Stephan, head of the Neurobehavioral Research Unit at TGen, told BioArray News in an e-mail this week that in Alzheimer's disease, “giving individuals an option to know about their risk — and not being paternalistic about telling people what they may or may not be tested for — could prompt better cholesterol management, lifestyle changes such as staying mentally and physically fit, and strategically plan for the eventuality.”
“It is less clear as to the utility in disorders that are not ‘actionable,’ but again early risk assessment [and] detection forms the basis for prevention therapy development in the form of cost-effective clinical trials and outcomes research,” Stephan wrote.

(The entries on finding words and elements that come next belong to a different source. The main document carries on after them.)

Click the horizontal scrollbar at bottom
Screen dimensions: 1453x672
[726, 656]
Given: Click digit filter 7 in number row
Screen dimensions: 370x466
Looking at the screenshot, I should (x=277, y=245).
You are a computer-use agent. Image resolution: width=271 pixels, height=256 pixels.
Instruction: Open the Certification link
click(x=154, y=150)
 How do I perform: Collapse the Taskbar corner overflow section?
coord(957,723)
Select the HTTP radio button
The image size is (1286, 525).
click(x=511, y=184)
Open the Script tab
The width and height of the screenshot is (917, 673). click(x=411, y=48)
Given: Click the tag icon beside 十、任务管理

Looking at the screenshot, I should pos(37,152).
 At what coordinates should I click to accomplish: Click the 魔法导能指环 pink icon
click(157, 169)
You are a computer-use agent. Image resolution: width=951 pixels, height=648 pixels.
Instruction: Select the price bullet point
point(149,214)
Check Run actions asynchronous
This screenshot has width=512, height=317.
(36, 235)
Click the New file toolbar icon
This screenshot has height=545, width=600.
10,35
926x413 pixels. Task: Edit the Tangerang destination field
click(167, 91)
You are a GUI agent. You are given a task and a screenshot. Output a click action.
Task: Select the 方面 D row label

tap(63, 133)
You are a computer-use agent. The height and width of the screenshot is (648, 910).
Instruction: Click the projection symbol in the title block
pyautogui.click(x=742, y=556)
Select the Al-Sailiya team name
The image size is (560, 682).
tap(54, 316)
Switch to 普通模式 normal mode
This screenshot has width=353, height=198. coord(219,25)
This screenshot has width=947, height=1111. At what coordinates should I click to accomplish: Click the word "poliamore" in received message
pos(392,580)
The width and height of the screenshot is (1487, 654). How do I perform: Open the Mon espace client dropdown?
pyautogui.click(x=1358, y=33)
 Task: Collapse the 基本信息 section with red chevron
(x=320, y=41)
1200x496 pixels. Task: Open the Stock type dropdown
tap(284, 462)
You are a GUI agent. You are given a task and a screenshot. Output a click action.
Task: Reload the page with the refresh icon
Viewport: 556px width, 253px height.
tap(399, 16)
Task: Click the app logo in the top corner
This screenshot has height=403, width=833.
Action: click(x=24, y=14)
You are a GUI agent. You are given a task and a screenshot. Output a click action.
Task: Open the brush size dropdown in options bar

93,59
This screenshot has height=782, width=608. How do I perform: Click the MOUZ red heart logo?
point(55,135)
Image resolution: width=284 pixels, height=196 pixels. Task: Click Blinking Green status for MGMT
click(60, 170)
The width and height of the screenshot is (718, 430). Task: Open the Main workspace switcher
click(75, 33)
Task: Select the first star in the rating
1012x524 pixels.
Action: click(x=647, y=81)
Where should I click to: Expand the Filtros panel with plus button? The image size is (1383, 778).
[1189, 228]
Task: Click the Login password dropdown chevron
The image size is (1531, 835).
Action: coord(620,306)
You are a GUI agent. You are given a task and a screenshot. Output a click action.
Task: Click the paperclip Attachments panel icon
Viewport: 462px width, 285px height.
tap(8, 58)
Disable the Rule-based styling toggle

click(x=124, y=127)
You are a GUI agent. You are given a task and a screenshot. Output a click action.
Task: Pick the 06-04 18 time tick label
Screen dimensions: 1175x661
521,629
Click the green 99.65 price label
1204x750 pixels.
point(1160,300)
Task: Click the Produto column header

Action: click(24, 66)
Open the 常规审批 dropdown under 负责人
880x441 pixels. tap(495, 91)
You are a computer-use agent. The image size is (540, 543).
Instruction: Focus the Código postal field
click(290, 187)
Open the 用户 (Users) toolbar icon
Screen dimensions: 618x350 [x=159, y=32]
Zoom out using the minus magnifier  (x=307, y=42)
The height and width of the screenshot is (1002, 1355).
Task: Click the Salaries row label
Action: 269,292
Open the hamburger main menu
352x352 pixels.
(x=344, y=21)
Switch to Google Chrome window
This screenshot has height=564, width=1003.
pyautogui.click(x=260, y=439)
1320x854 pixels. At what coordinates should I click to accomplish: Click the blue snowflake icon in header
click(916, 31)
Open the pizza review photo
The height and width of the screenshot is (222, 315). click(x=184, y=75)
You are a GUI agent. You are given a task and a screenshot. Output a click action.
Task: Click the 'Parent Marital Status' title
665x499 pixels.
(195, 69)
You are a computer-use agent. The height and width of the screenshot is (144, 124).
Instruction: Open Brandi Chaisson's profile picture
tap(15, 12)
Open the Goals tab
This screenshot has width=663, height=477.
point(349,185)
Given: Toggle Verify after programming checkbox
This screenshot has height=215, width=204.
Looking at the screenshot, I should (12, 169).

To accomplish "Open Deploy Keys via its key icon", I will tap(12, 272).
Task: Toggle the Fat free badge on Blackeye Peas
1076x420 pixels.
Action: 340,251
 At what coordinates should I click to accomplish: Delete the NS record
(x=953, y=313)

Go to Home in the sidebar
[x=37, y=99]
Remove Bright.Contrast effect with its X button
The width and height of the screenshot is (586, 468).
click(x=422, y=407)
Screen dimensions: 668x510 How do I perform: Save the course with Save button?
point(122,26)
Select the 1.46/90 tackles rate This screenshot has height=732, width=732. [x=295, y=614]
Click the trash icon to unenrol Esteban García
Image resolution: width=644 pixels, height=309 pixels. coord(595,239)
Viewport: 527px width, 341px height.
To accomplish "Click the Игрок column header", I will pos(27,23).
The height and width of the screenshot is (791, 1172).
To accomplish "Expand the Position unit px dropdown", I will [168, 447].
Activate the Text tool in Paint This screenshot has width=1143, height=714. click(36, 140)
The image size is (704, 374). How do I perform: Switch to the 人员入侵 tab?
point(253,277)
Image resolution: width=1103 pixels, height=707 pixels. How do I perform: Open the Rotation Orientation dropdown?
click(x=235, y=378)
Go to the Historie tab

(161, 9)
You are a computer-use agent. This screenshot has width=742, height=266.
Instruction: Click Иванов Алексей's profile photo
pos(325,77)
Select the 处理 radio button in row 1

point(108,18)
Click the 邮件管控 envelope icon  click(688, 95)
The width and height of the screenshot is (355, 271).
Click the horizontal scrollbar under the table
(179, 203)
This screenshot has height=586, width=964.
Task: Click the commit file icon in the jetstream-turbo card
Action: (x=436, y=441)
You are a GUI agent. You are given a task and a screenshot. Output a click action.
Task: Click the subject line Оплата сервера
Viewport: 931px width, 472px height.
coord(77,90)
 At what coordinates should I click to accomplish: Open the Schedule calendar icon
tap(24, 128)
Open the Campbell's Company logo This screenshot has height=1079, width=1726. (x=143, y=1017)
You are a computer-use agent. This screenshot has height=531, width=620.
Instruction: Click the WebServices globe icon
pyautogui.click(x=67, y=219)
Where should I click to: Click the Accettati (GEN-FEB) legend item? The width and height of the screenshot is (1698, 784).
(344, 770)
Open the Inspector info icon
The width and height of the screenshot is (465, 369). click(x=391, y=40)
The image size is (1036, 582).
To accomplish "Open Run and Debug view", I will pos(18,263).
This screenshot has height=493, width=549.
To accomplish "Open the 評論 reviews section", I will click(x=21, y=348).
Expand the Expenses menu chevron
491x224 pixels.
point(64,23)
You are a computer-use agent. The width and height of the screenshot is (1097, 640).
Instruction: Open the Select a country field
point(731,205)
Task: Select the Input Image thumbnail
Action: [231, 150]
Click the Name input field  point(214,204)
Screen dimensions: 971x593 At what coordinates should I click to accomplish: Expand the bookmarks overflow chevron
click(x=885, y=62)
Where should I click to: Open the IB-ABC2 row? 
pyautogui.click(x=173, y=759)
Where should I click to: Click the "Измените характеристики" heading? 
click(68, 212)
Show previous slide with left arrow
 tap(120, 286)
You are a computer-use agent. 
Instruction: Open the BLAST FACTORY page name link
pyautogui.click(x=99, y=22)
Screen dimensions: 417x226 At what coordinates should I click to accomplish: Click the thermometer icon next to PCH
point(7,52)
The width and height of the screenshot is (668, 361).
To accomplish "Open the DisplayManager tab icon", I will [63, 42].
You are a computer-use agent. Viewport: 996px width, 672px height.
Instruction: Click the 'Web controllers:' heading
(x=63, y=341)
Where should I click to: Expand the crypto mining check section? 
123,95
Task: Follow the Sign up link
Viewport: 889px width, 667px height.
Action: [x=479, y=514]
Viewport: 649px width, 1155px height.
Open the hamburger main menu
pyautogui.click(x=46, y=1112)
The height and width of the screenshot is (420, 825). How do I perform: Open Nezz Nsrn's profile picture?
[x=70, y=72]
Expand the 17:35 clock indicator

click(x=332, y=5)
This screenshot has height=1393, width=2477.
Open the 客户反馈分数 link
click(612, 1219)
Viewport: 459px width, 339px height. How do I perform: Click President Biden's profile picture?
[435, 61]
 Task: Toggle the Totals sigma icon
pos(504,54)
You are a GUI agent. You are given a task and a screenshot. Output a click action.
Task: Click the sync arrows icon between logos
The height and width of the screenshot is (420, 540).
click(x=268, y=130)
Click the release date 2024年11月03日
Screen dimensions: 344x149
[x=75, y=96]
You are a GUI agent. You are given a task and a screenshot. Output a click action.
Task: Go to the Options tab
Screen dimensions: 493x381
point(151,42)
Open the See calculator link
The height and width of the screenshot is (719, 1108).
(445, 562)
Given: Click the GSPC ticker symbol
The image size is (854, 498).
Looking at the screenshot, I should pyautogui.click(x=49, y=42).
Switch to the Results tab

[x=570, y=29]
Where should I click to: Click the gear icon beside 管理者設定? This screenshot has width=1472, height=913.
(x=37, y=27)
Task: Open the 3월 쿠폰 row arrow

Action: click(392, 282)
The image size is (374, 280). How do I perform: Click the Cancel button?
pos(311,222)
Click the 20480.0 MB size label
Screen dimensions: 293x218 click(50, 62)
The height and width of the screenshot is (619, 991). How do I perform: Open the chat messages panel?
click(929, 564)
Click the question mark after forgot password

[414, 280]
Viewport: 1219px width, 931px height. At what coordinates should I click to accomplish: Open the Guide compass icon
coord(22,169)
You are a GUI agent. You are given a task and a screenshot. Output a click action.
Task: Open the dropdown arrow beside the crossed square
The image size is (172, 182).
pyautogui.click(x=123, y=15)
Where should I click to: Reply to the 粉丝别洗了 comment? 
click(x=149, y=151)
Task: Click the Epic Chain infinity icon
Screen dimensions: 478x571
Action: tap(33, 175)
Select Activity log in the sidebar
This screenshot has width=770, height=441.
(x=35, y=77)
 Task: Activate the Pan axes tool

To create that opportunity, Stephan is working with several undisclosed pharmaceutical companies to “develop and test efficacy [of compounds] in delaying the onset of AD.” Additionally, Stephan pointed out that TGen, as the IP holder for GAB2, is working with Kronos on diagnostic applications for the newly discovered gene.
He wrote that any tests TGen develops with Kronos “would be DNA-based diagnostics to assess carrier status of GAB2.” He said that such tests are “still a way out, though.”
With regards to the tests developed by DiaGenic and ExonHit, Stephan wrote that using array-generated expression signatures “to diagnose Alzheimer’s disease from a surrogate tissue such as circulating lymphocytes is certainly biologically reasonable and technically feasible.”
He cautioned, though, that it is “important to validate this type of test prospectively, in large numbers of cases and controls to accurately determine the sensitivity and specificity of the test.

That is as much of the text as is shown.